PAGE TEXT:
The Rise of the Digital Citizen Stakeholder : Re-balancing Multistakeholder Governance

The Rise of the Digital Citizen-Stakeholder: Re-balancing Multistakeholder Governance is the paper written by Andrew Power.

“Many argue that multistakeholder structures are the only way to ensure that the internet – both technically  and socially — continues to evolve successfully. Do you agree with this assertion and how do you think the future will look like in the context of multistakeholder internet governance?” 


The principle feature in the evolution of the internet has been its ever growing reach to include old and young, rich and poor. The internet’s ever encroaching presence has transported it from our desktop to our pocket and into our glasses. This is illustrated in the Internet Society Questionnaire on Multistakeholder Governance, which found the main factors affecting change in the Internet governance landscape were more users online from more countries and the influence of the internet over daily life. The omnipresence of the internet is self- perpetuating; its usefulness grows with every new user and every new piece of data uploaded. The advent of social media and the creation of a virtual presence for each of us, even when we are not physically present or ‘logged on’, means we are fast approaching the point where we are all connected, to everyone else, all the time. We have moved far beyond the point where governments can claim to represent our views which evolve constantly rather than being measured in electoral cycles.

GIVEN INSTRUCTION 1:
Translate this sentence from the passage on multistakeholder internet governance into Spanish: "The internet’s ever encroaching presence has transported it from our desktop to our pocket and into our glasses."
GIVEN INSTRUCTION 2:
Pick up the passage on multistakeholder internet governance after its last sentence and keep writing it.

MATERIAL PROVIDED:
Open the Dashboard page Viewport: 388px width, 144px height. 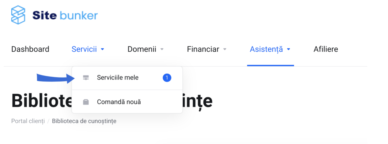(30, 49)
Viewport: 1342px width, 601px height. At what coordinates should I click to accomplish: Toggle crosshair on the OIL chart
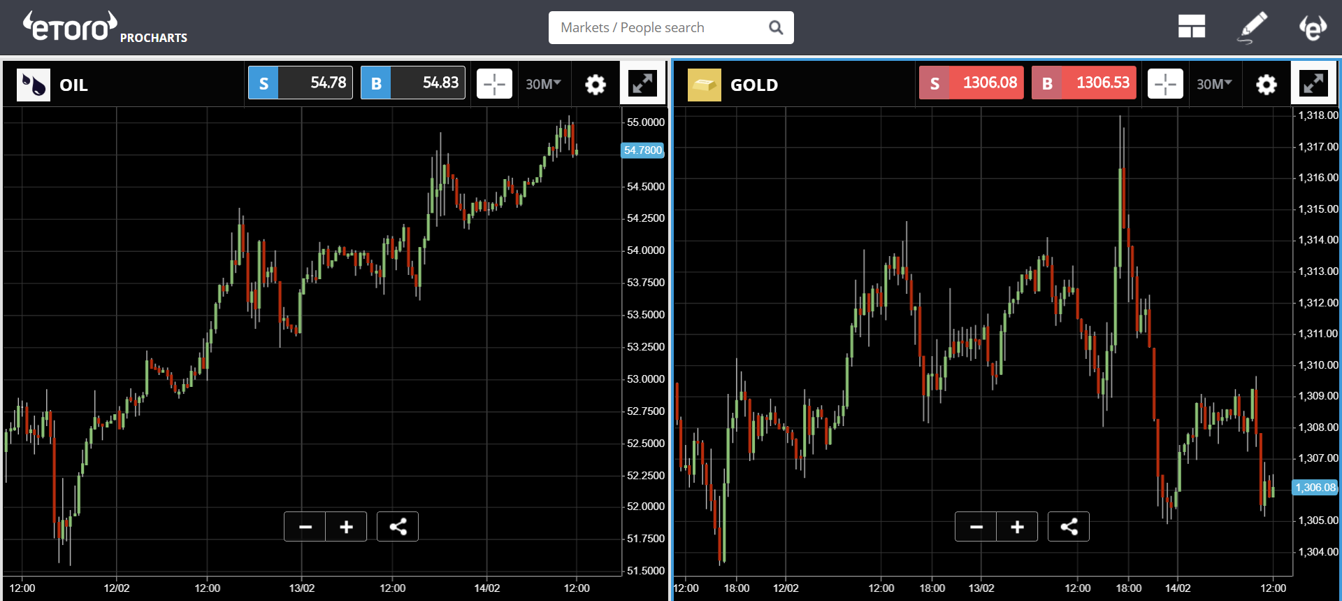[494, 84]
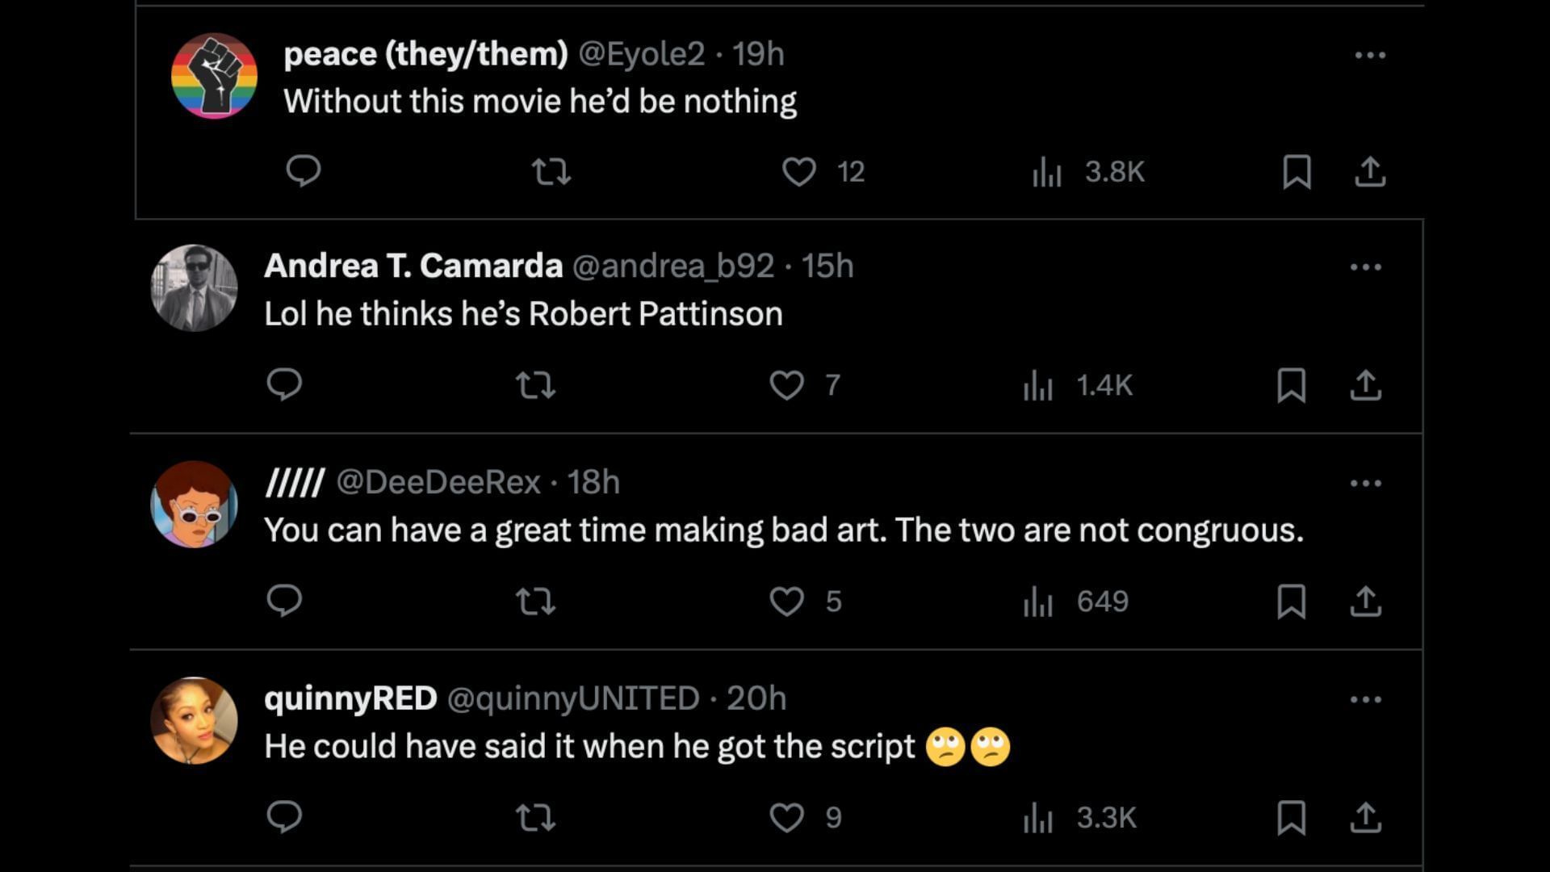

TASK RESULT 1:
La presencia cada vez más invasiva de internet lo ha llevado de nuestra computadora de escritorio a nuestro bolsillo y a nuestras gafas.

TASK RESULT 2:
The shift, which has seen citizens as creators of content rather than consumers of it, has undermined the centralist view of democracy and created an environment of wiki democracy or crowd sourced democracy. This is at the heart of what is generally known as Web 2.0, and widely considered to be a positive, democratising force.  However, we argue, there are worrying elements here too.  Government does not always deliver on the promise of the networked society as it involves citizens and others in the process of government. Also a number of key internet companies have emerged as powerful intermediaries harnessing the efforts of the many, and re- using and re-selling the products and data of content providers in the Web 2.0 environment. A discourse about openness and transparency has been offered as a democratising rationale but much of this masks an uneven relationship where the value of online activity flows not to the creators of content but to those who own the channels of communication and the metadata that they produce.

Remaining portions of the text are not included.